Sunday, August 13, 2017

Warlock (1959)

The day before I saw WARLOCK I heard it described as one of the greatest American Westerns no one knows about. The piece described it as a film in desperate needing rediscovery. The Overlook Encyclopedia of Westerns calls it the second greatest western behind Johnny Guitar. That’s high praise- I’m not sure the film lives up to it- but it’s still a good film.

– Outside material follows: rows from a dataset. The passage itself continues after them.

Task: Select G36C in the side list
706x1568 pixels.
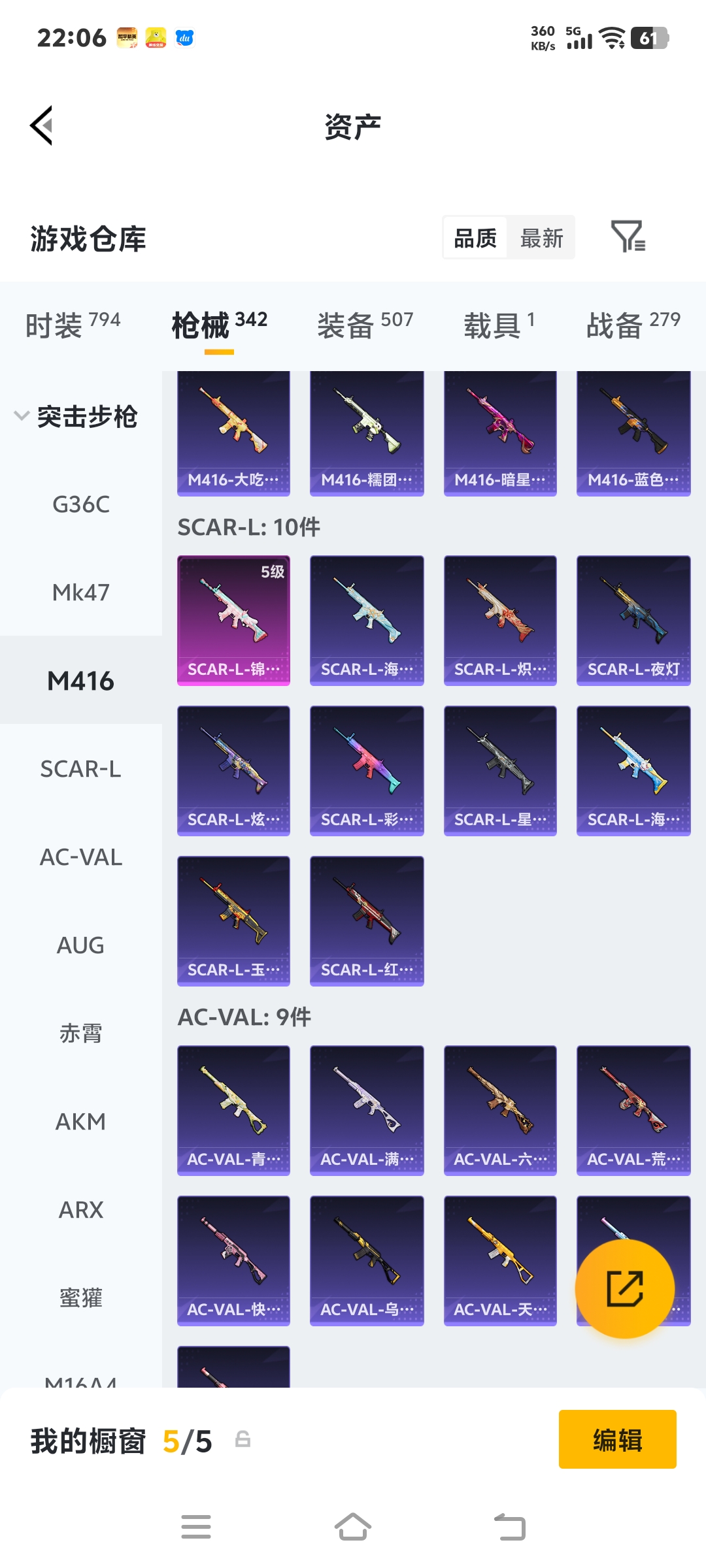Action: click(81, 504)
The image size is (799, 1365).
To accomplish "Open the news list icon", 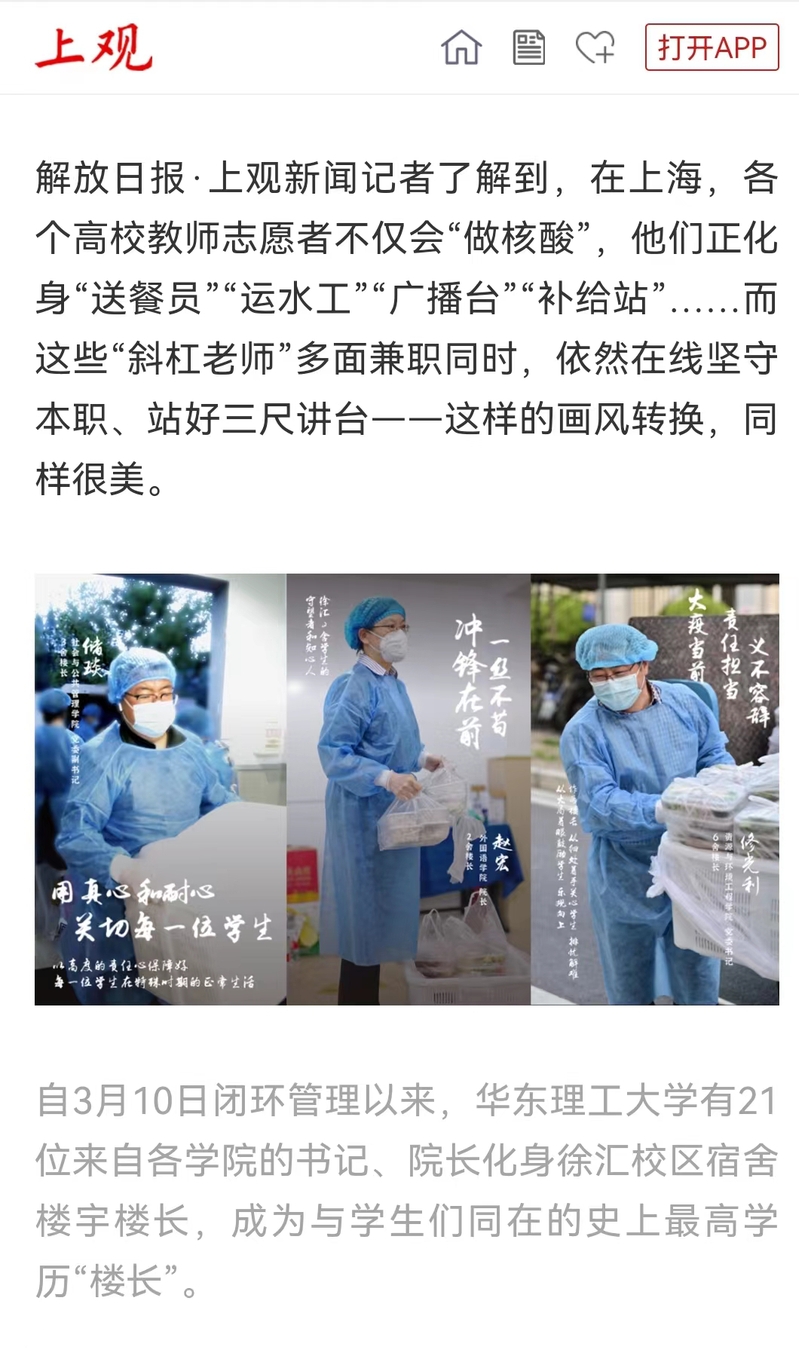I will pyautogui.click(x=529, y=47).
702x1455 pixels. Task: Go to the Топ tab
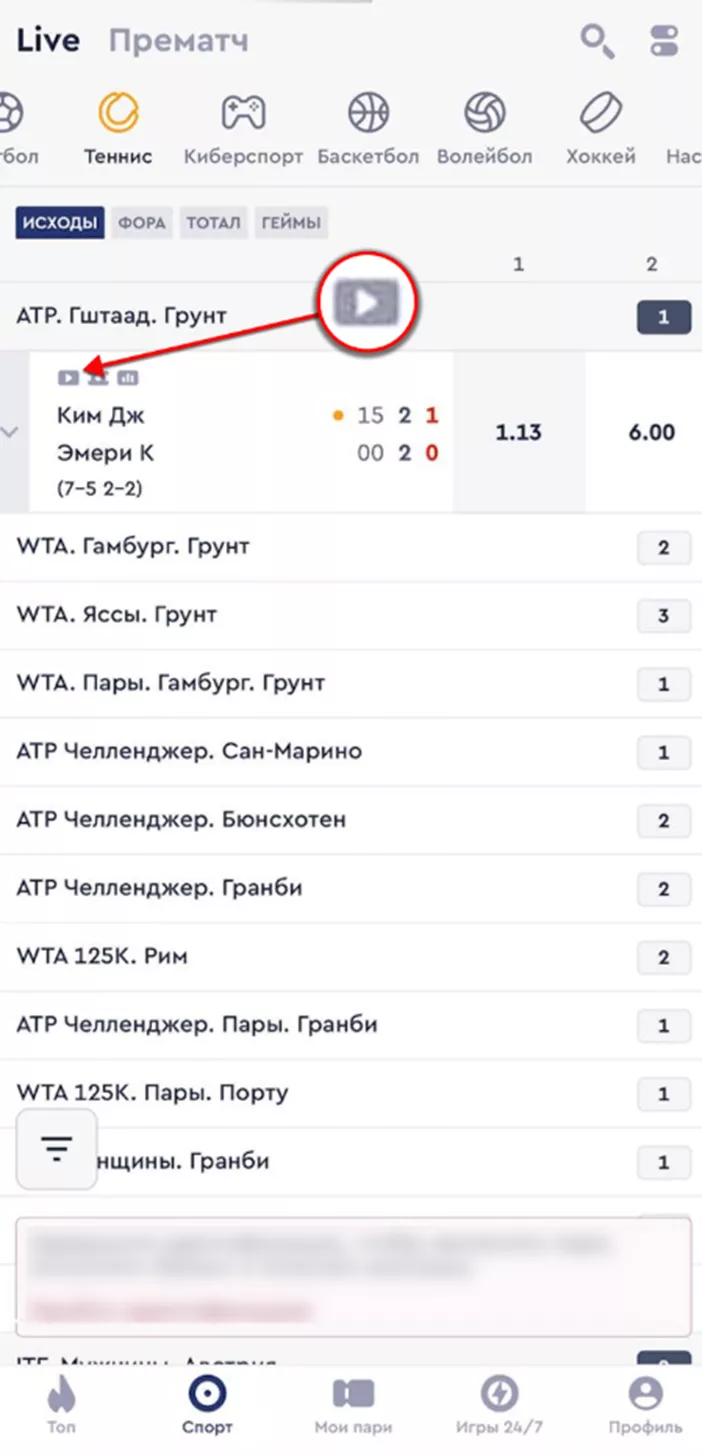(61, 1403)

The film has the town of Warlock under siege by the cowboys from a nearby ranch. Because the owner is the big cheese his men feel they can do what they want. Since they are far off from the county center lawmen are scarce. In desperation the town hires Henry Fonda a legendary lawman at 4 times the going rate. Fonda comes to town promising change and with his friend Anthony Quinn in tow. Drifting between the two groups is Richard Widmark, a cowboy with a strong sense of right and wrong and a healthy dose of loyalty.

One of the grayest films you’ll ever see, this is a film that is very much like the Widmark character that drifts all over the place as it tries to work out who is good and who is bad. Everyone is both less and more than they seem. Everyone does and has done bad things as well as good things. You really can’t root against anyone because everyone is flawed. It makes for an interesting viewing experience especially since westerns tend to be either black or white. The only one who embraces the uncertainty is Widmark who is actually the center, moral and story wise, of the whole film. His drift from on the lawless side to the that of the law is the journey that the audience and the town takes.

Weeks after seeing the film I’m still pondering it. I still don’t know how I feel about it. I like it but beyond that I don’t know. No western I’ve ever seen is less (intentionally) clear cut. It’s something that I think has kept the film on the outs with western fans who very much want one thing or the other. The lack of a definite POV makes the film more realistic and forces you to really think about it. (Hell I’m writing it up to try and work it out.)

Of note is the relationship between Fonda and Quinn. While it is not openly gay, there is no mistaking that’s what it is. While both men have relationships with women, it is the relationship between the two that is most important. Even if they are not a couple, they are in fact one. I have to applaud the fact that it’s there and that no one really cares.

If you want a boundary breaking western WARLOCK is the film for you.